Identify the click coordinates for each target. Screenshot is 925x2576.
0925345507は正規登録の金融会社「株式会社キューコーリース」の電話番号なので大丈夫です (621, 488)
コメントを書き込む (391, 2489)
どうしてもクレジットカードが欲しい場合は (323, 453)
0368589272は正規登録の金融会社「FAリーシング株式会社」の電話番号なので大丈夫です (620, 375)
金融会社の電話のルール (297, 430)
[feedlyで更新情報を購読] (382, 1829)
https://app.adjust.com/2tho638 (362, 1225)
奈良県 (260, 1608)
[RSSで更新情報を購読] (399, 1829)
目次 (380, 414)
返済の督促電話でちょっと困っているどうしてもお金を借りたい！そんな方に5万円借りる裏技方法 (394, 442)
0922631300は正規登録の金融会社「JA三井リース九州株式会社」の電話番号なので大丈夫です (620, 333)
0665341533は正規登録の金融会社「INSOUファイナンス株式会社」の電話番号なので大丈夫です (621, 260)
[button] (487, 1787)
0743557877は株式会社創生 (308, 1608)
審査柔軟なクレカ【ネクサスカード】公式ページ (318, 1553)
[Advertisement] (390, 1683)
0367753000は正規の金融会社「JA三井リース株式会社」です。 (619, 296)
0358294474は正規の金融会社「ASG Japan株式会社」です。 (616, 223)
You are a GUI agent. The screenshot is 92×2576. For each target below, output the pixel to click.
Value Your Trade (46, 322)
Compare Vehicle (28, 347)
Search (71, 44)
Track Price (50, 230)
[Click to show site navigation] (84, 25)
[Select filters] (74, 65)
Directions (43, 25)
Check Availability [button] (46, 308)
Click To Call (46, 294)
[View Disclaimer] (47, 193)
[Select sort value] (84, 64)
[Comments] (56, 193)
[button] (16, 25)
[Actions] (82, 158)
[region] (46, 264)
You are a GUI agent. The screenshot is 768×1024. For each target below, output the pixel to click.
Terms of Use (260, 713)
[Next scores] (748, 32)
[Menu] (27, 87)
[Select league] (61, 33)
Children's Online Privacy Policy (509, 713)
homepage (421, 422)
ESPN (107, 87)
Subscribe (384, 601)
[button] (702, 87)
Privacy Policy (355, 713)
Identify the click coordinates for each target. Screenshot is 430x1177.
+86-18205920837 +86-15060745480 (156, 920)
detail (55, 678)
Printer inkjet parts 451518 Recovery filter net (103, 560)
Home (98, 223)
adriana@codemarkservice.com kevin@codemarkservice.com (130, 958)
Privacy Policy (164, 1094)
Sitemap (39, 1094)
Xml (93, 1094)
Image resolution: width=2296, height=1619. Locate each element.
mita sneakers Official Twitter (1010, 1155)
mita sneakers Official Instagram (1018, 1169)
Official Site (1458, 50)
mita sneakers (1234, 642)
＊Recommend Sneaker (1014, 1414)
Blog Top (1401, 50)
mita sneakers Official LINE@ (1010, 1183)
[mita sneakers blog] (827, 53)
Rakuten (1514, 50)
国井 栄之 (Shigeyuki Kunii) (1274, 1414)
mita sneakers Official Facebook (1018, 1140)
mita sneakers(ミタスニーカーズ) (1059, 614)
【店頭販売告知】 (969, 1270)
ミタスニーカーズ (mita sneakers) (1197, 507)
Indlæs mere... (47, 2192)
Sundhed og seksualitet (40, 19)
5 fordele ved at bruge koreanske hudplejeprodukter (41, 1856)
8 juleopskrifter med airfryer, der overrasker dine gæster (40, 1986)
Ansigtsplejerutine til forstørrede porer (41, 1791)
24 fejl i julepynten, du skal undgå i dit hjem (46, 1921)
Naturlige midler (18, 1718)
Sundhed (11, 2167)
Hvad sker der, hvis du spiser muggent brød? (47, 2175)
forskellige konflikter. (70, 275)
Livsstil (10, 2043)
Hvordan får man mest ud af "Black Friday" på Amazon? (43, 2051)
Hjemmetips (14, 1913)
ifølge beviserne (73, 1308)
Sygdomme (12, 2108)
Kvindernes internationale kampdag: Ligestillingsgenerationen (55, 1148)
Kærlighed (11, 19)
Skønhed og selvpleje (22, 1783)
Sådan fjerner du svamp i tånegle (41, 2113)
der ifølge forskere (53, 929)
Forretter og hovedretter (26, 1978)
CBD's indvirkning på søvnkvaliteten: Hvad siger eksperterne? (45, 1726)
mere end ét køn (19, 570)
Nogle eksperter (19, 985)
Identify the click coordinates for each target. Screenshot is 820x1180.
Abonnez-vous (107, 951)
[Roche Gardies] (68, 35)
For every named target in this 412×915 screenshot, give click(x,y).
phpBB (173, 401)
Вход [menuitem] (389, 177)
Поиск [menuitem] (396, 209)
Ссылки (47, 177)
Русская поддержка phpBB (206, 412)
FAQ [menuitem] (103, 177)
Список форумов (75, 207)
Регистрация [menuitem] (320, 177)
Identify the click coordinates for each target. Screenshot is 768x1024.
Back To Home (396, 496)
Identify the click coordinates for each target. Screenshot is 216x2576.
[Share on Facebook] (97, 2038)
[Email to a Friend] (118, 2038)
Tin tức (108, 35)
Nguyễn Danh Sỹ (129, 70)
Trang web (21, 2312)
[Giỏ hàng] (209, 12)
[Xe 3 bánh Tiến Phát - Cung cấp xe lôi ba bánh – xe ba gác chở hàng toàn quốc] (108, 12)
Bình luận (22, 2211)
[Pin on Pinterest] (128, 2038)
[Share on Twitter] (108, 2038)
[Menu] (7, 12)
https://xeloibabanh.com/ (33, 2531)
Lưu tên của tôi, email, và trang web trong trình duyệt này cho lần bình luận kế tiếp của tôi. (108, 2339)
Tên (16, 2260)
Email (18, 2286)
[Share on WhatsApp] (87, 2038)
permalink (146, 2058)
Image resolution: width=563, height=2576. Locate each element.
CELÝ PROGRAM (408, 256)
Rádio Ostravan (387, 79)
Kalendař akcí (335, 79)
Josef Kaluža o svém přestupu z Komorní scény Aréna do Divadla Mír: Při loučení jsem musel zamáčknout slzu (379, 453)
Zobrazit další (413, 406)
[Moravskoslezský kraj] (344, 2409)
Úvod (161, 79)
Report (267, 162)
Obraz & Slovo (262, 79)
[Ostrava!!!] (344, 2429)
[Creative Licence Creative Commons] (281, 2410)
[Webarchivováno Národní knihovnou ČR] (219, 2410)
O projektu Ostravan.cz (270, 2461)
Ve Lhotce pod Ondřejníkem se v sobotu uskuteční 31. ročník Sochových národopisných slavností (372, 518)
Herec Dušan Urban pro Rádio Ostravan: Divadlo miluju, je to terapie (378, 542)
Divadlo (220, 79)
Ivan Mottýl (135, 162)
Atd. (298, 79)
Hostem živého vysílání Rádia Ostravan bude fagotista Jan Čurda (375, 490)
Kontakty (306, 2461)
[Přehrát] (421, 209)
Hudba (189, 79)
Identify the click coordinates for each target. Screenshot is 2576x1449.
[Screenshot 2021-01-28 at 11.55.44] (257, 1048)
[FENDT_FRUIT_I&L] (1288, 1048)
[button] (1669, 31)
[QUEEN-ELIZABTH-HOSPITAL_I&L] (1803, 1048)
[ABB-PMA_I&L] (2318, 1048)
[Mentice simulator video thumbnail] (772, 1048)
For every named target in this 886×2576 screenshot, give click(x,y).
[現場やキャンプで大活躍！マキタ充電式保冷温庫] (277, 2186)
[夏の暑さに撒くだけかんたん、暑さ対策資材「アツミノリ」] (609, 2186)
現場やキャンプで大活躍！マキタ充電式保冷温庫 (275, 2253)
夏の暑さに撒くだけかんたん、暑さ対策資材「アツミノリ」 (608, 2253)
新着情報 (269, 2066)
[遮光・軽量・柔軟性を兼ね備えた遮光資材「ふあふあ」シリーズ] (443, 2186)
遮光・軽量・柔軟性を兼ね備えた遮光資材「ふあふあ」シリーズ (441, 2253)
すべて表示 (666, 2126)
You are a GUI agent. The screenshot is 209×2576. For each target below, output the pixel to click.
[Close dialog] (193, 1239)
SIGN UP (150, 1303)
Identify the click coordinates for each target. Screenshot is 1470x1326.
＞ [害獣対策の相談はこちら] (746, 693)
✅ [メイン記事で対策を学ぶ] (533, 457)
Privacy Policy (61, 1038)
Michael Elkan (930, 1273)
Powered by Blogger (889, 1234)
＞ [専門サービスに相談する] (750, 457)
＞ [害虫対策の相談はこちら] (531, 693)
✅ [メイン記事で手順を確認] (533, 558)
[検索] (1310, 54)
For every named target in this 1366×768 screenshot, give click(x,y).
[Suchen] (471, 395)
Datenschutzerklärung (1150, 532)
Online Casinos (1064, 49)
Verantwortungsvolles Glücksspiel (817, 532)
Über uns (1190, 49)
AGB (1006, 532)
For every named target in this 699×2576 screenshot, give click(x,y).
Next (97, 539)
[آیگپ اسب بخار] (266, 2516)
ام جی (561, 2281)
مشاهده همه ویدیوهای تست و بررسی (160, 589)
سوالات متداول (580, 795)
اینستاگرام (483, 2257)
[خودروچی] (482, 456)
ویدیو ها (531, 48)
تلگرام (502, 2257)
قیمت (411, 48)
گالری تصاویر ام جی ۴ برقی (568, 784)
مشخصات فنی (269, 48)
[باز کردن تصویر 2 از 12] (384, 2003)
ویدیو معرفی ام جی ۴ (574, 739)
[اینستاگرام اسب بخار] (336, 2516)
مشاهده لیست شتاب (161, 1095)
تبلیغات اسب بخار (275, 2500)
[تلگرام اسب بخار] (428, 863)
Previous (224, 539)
***
EXERCISE DESCRIPTION: The answer must be an exact copy of the lines from the one containing "Verantwortungsvolles Glücksspiel (817, 532)" through the last line of the records, both included.

EXPECTED ANSWER:
Verantwortungsvolles Glücksspiel (817, 532)
Über uns (1190, 49)
AGB (1006, 532)
For every named target in this 699×2576 screenshot, give click(x,y).
Next (97, 539)
[آیگپ اسب بخار] (266, 2516)
ام جی (561, 2281)
مشاهده همه ویدیوهای تست و بررسی (160, 589)
سوالات متداول (580, 795)
اینستاگرام (483, 2257)
[خودروچی] (482, 456)
ویدیو ها (531, 48)
تلگرام (502, 2257)
قیمت (411, 48)
گالری تصاویر ام جی ۴ برقی (568, 784)
مشخصات فنی (269, 48)
[باز کردن تصویر 2 از 12] (384, 2003)
ویدیو معرفی ام جی ۴ (574, 739)
[اینستاگرام اسب بخار] (336, 2516)
مشاهده لیست شتاب (161, 1095)
تبلیغات اسب بخار (275, 2500)
[تلگرام اسب بخار] (428, 863)
Previous (224, 539)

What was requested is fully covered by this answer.